O Standard Chartered ainda espera que o mercado de stablecoins alcance US$ 2 trilhões até o final de 2028, o que deverá se traduzir em cerca de US$ 1 trilhão em nova demanda por títulos do Tesouro, disse o banco em um relatório de segunda-feira.
Em início de 2026, a capitalização de mercado total de stablecoins é de aproximadamente US$ 300 a US$ 320 bilhões.
“Isso resultará em cerca de US$ 0,8 trilhão a US$ 1,0 trilhão de nova demanda por T-bills (para uso como reservas) dos emissores de stablecoins durante esse período”, escreveram Geoff Kendrick, chefe de pesquisa de ativos digitais, e o estrategista de taxas dos EUA, John Davies.
Juntamente com a compra projetada de $1 trilhão a $1,2 trilhão pelo Federal Reserve, a demanda total por novos T-bills pode atingir cerca de $2,2 trilhões até 2028, afirmou o relatório.

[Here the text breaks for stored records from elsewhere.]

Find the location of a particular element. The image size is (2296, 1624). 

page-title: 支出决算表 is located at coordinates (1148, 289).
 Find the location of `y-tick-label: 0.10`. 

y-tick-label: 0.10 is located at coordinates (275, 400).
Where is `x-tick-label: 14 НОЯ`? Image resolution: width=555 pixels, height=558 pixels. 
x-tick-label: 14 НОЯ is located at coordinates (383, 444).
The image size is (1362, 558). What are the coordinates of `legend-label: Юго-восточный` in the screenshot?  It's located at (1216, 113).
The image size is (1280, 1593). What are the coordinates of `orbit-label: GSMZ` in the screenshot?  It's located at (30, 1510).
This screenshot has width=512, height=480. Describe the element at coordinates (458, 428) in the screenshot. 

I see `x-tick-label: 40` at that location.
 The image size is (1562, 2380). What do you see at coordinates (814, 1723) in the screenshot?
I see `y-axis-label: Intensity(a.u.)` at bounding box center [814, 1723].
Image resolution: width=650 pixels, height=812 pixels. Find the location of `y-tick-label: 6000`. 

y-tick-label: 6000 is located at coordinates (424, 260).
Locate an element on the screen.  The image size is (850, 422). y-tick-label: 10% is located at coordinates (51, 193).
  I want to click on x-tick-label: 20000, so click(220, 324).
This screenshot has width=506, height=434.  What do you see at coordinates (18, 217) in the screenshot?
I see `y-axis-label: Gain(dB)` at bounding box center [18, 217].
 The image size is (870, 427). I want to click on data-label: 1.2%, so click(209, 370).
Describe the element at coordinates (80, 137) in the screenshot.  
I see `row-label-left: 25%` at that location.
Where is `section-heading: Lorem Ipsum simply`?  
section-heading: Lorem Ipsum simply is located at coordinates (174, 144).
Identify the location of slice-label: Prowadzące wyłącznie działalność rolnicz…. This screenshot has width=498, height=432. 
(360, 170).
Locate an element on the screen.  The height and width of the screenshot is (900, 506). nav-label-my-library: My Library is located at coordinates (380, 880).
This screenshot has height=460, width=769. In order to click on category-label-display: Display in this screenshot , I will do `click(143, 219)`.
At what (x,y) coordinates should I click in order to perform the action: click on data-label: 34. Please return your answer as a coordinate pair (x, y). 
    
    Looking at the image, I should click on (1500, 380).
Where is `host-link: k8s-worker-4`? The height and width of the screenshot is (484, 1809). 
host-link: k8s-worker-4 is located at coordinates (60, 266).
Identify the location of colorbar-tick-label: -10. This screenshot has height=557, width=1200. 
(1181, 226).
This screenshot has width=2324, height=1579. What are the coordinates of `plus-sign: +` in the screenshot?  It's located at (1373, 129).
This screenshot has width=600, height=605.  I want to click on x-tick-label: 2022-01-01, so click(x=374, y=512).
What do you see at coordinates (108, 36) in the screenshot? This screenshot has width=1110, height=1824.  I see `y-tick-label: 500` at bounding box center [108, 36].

Isso contrasta com cerca de $1,3 trilhão em oferta líquida adicional se a participação dos T-bills na dívida total permanecer inalterada, implicando uma possível deficiência de $0,9 trilhão.
Emissores de stablecoins, como a Tether e a Circle (CRCL), tornaram-se grandes compradores da dívida pública americana de curto prazo, detendo dezenas de bilhões de dólares em títulos do Tesouro como reservas que garantem tokens como USDT e USDC.
A Tether divulgou sozinha detenções de T-bills que rivalizam com as de investidores soberanos de médio porte, enquanto a Circle também mantém uma parcela significativa de suas reservas em títulos do Tesouro de curto prazo por meio de fundos do mercado monetário.
À medida que o mercado de stablecoins cresce, os emissores normalmente alocam os novos fluxos de entrada em T-bills para gerar rendimento, mantendo ao mesmo tempo a liquidez, canalizando efetivamente o capital impulsionado por criptomoedas para o financiamento do governo dos EUA e reforçando a demanda na extremidade inicial da curva de rendimento.
O Tesouro afirmou em seu Anúncio Trimestral de Refinanciamento (QRA) de 4 de fevereiro que “está monitorando as compras de títulos do Tesouro pelo SOMA e a crescente demanda por títulos do Tesouro do setor privado”, uma tendência que a Standard Chartered espera que se intensifique.
Os analistas disseram que a demanda excessiva projetada dá ao Secretário do Tesouro Scott Bessent margem para aumentar a participação dos T-bills na emissão. Aumentar essa participação em 2,5 pontos percentuais ao longo de três anos criaria cerca de US$ 0,9 trilhões em oferta adicional de títulos, compensando a lacuna.
Realocar essa quantia de títulos de prazo mais longo poderia efetivamente suspender os leilões de 30 anos por três anos e aliviar a pressão ascendente sobre os rendimentos de longo prazo, segundo o relatório.
Embora não seja o cenário base, o banco espera que a taxa de juros de 10 anos atinja 4,6% até o final de 2026, pois os analistas alertaram para o aumento dos riscos de escassez no curto prazo.
O crescimento das stablecoins recentemente estagnou pouco acima de US$ 300 bilhões, em comparação com US$ 238 bilhões em abril de 2025, à medida que os preços de criptomoedas enfraqueceram e a emissão pós-Lei GENIUS desacelerou. O bitcoin caiu mais de 50% desde seu pico de US$ 126.000 em outubro de 2025, reduzindo a demanda impulsionada por negociações. O Standard Chartered considera essas pressões cíclicas e mantém que as stablecoins podem gerar quase US$ 1 trilhão em demanda adicional por T-bills até 2028, reconfigurando os mercados de taxas dos EUA.